Deciding Which Files to Download from Cisco.com
The upgrade procedures in these release notes describe how to perform the upgrade by using a combined tar file. This file contains both the Cisco IOS image file and the files needed for the embedded device manager. To upgrade the switch through the command-line interface (CLI), use the tar file and the archive download-sw privileged EXEC command.
Table 4 lists the software filenames for this release. These files are posted on Cisco.com.
Table 4 Cisco IOS Software Files for Catalyst 3550 Switches
Filename
|
Description
|
c3550-i9q3l2-tar.122-25.SE.tar
|
Cisco IOS SMI image file and device manager files.
This image has Layer 2+ and basic Layer 3 routing features.
|
c3550-i5q3l2-tar.122-25.SE.tar
|
Cisco IOS EMI image file and device manager files.
This image has Layer 2+ and full Layer 3 features.
|
c3550-i9k91l2q3-tar.122-25.SE.tar
|
Cisco IOS SMI cryptographic image file and device manager files. This image has the Kerberos, Secure Shell (SSH), Layer 2+, and basic Layer 3 routing features.
|
c3550-i5k91l2q3-tar.122-25.SE.tar
|
Cisco IOS EMI cryptographic image file and device manager files. This image has the Kerberos, SSH, Layer 2+, and full Layer 3 features.
|
The Catalyst 3550 switch is supported by either the SMI, which provides Layer 2+ features and basic Layer 3 routing, or the EMI, which provides Layer 2+ features, full Layer 3 routing, and advanced services. All Catalyst 3550 Gigabit Ethernet switches are shipped with the EMI installed. Catalyst 3550 Fast Ethernet switches are shipped with either the SMI or the EMI installed. After initial deployment, you can order the Enhanced Multilayer Software Image Upgrade kit to upgrade the Catalyst 3550 Fast Ethernet switches from the SMI to the EMI.

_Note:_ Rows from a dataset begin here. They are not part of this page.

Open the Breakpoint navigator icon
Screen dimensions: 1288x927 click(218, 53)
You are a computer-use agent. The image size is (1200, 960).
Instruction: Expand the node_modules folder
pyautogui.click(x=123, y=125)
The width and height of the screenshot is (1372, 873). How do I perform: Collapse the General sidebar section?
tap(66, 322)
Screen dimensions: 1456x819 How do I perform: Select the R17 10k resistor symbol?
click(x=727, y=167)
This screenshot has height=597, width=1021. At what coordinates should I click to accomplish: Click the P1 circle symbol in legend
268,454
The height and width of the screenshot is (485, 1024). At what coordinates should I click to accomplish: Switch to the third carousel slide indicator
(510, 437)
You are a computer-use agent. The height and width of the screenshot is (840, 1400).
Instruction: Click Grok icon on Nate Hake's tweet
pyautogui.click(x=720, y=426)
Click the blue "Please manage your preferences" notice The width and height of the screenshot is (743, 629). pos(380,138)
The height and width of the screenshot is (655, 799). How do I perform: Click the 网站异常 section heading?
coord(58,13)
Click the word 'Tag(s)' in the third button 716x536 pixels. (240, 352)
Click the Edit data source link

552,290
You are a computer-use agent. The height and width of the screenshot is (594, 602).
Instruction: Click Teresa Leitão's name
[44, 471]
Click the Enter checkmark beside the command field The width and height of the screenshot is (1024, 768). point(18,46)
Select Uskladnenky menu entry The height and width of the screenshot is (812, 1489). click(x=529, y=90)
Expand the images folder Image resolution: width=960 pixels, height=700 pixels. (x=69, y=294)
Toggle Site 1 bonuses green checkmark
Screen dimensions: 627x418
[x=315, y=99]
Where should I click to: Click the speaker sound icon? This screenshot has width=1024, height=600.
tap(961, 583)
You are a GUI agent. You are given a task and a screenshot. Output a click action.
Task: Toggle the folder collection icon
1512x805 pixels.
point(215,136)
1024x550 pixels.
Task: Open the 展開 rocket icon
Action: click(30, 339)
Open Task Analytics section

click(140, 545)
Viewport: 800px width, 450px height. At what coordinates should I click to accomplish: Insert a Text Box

Upgrading a Switch by Using Device Manager or Network Assistant
You can upgrade switch software by using the device manager or Network Assistant. From the feature bar, choose Administration > Software Upgrade. For detailed instructions, click Help.
Note When using the device manager to upgrade your switch, do not use or close your browser session after the upgrade process begins. Wait until after the upgrade process completes.
Upgrading a Switch by Using the CLI
This procedure is for copying the combined tar file to the Catalyst 3550 switch. You copy the file to the switch from a TFTP server and extract the files. You can download an image file and replace or keep the current image. This procedure requires a configured TFTP server.
Caution A bootloader upgrade occurs if you are upgrading the switch from a noncryptographic image to a cryptographic image, regardless of the current noncryptographic Cisco IOS release that is running on the switch. The bootloader can take up to 30 seconds to upgrade. Do not power cycle the switch while you are copying this image to the switch. If a power failure occurs when you are copying this image to the switch, call Cisco Systems immediately.
To download software, follow these steps:
Step 1 Use Table 4 to identify the file that you want to download.
Step 2 Download the software image file.
•If you have a SmartNet support contract, go to this URL, and log in to download the appropriate files:
http://www.cisco.com/public/sw-center/sw-lan.shtml
•If you do not have a SmartNet contract, go to this URL, and follow the instructions to register on Cisco.com and download the appropriate files:
http://www.cisco.com/public/sw-center/sw-lan.shtml
To download the SMI and EMI files, select Catalyst 3550 software.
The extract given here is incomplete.